*** The data ***

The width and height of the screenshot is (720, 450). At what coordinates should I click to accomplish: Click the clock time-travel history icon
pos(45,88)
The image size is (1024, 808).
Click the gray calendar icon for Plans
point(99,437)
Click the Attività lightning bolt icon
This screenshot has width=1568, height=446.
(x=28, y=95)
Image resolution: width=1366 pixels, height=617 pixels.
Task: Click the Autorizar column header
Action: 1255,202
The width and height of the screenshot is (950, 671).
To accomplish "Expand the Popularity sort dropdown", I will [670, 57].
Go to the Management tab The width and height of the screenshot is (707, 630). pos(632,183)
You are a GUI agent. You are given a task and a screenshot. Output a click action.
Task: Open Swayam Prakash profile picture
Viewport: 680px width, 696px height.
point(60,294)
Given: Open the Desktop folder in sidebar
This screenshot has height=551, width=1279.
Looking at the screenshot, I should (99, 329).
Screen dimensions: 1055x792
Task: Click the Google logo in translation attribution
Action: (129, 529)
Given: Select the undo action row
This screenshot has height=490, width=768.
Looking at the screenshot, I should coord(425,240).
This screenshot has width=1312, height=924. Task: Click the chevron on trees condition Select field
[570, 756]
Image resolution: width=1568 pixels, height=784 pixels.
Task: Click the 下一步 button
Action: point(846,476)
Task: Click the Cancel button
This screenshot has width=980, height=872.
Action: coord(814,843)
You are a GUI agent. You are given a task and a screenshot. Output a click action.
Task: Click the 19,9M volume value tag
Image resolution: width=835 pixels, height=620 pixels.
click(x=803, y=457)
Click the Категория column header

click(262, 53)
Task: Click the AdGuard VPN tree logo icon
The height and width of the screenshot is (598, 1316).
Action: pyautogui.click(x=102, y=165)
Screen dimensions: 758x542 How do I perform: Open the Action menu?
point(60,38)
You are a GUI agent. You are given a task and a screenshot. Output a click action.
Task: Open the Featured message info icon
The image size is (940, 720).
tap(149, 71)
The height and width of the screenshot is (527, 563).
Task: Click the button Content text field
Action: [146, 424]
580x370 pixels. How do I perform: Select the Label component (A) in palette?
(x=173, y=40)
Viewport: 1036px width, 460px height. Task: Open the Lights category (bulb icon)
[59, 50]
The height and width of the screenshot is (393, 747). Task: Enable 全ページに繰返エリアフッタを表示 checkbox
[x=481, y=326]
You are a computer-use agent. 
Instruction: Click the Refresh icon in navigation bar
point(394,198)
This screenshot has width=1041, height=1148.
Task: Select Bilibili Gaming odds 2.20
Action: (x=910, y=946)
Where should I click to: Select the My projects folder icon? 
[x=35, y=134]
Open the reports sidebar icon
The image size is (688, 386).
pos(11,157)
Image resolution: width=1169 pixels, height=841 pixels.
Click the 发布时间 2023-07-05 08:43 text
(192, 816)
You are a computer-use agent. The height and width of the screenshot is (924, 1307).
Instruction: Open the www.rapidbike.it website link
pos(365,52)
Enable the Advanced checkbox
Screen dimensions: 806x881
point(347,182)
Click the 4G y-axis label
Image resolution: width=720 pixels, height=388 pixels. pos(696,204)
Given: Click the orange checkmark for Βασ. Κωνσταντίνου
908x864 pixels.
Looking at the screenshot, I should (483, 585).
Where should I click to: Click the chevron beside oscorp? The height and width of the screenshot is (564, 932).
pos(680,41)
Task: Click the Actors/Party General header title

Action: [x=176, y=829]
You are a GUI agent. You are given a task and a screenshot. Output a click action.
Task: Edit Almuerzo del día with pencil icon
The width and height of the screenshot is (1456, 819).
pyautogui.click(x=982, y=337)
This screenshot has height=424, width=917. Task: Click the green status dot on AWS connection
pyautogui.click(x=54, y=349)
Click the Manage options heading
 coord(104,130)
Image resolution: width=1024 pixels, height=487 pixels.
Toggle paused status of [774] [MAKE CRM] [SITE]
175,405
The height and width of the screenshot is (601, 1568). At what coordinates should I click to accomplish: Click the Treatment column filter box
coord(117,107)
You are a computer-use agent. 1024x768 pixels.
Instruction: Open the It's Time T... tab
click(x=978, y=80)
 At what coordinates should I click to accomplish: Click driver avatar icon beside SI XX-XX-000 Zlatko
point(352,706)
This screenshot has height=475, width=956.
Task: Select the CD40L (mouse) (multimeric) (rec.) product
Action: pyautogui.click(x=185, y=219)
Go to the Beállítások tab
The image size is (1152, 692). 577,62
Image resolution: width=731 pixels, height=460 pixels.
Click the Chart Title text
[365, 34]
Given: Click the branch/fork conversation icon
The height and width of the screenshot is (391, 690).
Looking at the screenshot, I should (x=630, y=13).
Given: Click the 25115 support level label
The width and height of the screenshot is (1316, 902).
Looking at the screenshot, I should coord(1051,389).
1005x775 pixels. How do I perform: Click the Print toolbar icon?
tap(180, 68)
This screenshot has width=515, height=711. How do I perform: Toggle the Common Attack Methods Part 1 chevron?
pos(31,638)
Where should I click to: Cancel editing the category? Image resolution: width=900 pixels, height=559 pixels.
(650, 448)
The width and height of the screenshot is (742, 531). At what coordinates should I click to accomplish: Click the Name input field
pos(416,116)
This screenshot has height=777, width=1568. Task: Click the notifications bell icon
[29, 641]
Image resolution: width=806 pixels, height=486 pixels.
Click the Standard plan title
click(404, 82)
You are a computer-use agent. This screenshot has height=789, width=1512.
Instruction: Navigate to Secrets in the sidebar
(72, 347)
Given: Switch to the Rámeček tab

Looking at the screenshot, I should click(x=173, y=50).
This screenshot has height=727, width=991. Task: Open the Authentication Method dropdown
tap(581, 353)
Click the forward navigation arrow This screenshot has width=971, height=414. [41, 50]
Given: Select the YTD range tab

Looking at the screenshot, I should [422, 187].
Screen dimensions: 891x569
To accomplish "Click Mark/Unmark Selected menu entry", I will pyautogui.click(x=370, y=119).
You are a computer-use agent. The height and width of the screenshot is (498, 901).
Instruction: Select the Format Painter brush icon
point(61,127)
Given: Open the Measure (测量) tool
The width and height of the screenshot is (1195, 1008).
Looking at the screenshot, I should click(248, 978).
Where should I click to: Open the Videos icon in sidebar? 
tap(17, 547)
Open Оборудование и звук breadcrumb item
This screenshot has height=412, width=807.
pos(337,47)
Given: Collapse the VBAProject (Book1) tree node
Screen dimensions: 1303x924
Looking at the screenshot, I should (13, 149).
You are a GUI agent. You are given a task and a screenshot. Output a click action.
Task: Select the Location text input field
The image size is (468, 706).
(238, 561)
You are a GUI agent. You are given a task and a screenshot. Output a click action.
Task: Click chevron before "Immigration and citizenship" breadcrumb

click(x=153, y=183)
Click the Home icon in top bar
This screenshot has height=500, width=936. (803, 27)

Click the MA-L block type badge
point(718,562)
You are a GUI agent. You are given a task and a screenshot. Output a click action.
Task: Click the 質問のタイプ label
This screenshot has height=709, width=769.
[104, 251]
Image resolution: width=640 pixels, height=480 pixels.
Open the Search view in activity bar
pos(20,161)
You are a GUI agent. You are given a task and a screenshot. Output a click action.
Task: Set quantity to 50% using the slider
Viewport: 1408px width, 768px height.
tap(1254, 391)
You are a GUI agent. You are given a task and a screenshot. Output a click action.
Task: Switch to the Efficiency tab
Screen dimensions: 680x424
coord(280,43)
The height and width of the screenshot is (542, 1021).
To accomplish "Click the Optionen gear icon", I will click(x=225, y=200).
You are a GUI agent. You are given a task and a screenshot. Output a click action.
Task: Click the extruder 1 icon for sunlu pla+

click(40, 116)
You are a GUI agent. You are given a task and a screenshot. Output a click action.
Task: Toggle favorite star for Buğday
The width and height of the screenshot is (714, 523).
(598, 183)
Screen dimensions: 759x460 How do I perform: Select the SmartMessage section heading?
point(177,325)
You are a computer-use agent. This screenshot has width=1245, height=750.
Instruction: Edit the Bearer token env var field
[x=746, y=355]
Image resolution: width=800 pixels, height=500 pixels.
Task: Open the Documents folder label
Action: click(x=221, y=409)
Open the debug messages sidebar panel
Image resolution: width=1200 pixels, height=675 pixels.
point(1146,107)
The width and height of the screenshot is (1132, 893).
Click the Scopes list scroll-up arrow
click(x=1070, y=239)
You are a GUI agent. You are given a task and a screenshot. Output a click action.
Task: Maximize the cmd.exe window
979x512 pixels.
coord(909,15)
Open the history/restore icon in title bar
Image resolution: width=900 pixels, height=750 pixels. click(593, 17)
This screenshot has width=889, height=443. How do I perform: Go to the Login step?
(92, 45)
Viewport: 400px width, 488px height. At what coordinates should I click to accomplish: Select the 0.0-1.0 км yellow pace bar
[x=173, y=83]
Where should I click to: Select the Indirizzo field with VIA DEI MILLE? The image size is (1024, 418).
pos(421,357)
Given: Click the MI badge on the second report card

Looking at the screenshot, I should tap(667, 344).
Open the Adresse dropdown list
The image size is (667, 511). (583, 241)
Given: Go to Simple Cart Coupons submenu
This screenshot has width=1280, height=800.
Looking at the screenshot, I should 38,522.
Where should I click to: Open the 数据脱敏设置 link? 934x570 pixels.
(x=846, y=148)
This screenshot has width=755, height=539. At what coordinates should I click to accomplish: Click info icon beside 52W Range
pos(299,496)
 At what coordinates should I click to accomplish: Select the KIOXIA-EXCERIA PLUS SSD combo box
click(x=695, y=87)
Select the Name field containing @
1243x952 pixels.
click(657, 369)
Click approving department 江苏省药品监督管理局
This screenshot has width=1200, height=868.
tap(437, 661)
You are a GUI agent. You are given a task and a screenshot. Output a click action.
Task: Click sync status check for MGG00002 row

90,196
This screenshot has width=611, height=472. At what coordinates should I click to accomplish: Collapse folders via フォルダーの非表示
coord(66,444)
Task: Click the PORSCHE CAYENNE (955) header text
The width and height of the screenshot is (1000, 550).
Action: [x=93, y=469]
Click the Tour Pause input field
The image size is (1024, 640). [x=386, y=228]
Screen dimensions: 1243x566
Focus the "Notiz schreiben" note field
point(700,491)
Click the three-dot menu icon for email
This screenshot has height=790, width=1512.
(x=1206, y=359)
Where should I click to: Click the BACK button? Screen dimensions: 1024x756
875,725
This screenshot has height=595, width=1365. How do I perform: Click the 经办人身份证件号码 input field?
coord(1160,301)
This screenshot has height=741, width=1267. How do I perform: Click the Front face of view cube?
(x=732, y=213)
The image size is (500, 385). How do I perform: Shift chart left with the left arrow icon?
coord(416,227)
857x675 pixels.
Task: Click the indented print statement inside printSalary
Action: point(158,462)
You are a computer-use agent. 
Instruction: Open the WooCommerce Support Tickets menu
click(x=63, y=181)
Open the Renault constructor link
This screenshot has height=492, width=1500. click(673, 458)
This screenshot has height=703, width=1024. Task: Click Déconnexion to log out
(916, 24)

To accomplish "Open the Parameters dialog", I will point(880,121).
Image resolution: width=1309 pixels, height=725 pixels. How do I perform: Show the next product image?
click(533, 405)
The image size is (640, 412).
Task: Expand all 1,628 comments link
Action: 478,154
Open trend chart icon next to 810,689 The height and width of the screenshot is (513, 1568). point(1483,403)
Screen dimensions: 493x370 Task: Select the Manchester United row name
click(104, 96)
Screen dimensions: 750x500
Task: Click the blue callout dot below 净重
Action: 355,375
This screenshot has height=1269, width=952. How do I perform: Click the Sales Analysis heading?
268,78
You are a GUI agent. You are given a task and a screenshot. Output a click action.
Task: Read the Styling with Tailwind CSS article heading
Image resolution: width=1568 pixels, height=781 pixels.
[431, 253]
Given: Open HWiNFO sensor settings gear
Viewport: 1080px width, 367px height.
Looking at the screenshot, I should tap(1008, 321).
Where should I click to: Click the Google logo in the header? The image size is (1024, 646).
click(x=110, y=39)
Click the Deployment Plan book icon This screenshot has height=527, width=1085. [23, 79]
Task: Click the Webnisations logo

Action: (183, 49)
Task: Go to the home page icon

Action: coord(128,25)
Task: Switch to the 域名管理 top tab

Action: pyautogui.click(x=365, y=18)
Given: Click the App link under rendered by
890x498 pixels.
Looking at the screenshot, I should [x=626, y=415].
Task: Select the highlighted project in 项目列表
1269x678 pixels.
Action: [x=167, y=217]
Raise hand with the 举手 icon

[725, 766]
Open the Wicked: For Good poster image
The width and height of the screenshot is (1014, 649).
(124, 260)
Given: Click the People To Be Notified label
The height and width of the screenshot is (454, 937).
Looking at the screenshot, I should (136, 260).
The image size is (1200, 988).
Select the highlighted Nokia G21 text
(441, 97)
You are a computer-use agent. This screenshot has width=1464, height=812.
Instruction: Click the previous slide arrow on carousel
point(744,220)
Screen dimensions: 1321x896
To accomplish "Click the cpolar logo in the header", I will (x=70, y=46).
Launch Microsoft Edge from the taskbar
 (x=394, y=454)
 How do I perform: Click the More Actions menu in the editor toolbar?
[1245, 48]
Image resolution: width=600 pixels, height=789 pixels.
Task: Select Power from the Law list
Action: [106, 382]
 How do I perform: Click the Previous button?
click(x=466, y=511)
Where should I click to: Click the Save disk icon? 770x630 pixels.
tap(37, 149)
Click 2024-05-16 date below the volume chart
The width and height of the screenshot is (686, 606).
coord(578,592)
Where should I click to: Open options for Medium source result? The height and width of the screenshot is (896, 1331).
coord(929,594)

***

* [Directions]
Given the records above, return exactly the lines starting at the line containing "Click the three-dot menu icon for email" and ending at the line containing "Task: Read the", including both.

* [Solution for this exercise]
Click the three-dot menu icon for email
This screenshot has height=790, width=1512.
(x=1206, y=359)
Where should I click to: Click the BACK button? Screen dimensions: 1024x756
875,725
This screenshot has height=595, width=1365. How do I perform: Click the 经办人身份证件号码 input field?
coord(1160,301)
This screenshot has height=741, width=1267. How do I perform: Click the Front face of view cube?
(x=732, y=213)
The image size is (500, 385). How do I perform: Shift chart left with the left arrow icon?
coord(416,227)
857x675 pixels.
Task: Click the indented print statement inside printSalary
Action: point(158,462)
You are a computer-use agent. 
Instruction: Open the WooCommerce Support Tickets menu
click(x=63, y=181)
Open the Renault constructor link
This screenshot has height=492, width=1500. click(673, 458)
This screenshot has height=703, width=1024. Task: Click Déconnexion to log out
(916, 24)

To accomplish "Open the Parameters dialog", I will point(880,121).
Image resolution: width=1309 pixels, height=725 pixels. How do I perform: Show the next product image?
click(533, 405)
The image size is (640, 412).
Task: Expand all 1,628 comments link
Action: 478,154
Open trend chart icon next to 810,689 The height and width of the screenshot is (513, 1568). point(1483,403)
Screen dimensions: 493x370 Task: Select the Manchester United row name
click(104, 96)
Screen dimensions: 750x500
Task: Click the blue callout dot below 净重
Action: 355,375
This screenshot has height=1269, width=952. How do I perform: Click the Sales Analysis heading?
268,78
You are a GUI agent. You are given a task and a screenshot. Output a click action.
Task: Read the Styling with Tailwind CSS article heading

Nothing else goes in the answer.